As previously noted, when government contractors deliver commercial technical data and computer software as part of its contract performance, the government usually acquires rights to that data or a license to that computer software that the government contractor customarily provides to the public, or in the case of DoD contracts, rights in technical data that are narrower than the government’s rights to non-commercial technical data.19FAR 12.211, 12.212 For non-commercial technical data or computer software, however, the government can obtain certain rights depending on the source of funding as discussed above.20DFARS 252.227-7013, 252.227-7014. Because of this, government contractors should include an assertion of rights table in its government contracts to ensure that the government is clear about its rights in the technical data or computer software of the contractor and third parties delivered under the contract.21FAR 52.227-15(b); DFARS 252.227-7013(e), 252.227-7017(d). The government contractor should also ensure that the technical data or computer software is properly marked to show that it is subject to restriction.22FAR 52.227-14, Alt. II, Alt. III; DFARS 252.227-7013(f). Failure to properly include an assertion of rights table or to properly mark the IP may allow the government to assert unlimited rights in the technical data or computer software so potential buyers should obtain all information it can to determine whether the contractor has properly disclosed and marked the IP delivered to the government and maintained sufficient records to validate any restrictions.  

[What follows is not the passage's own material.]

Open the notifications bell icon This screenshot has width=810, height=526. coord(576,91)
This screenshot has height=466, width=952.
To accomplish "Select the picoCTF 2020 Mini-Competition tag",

Buyers should also determine whether the government contractor has a system to review government proposals to identify where it can limit the scope of deliverables. For example, is the contractor in the practice of delivering source code or sensitive technical data?  A contractor who has never delivered source code and is not contractually obligated to do so through deferred ordering, has reduced the risk to the related IP.

For these reasons, whether the government contractor utilizes all the tools at its disposal to protect and control the distribution of its IP has a direct effect on the value of that IP and ultimately the value of the government contractor.

Conclusion

Many government contractors have created successful businesses by developing valuable IP for government agencies. Potential buyers of government contractors can assess that value by obtaining as much information as it can on the contractor’s IP and how it manages that IP. Buyers will be able to make informed decisions in mergers and acquisitions when it can obtain relevant information on how the government contractor funds the development of its IP, ensures that it obtains or retains title to the IP, and how it manages IP delivered to the government.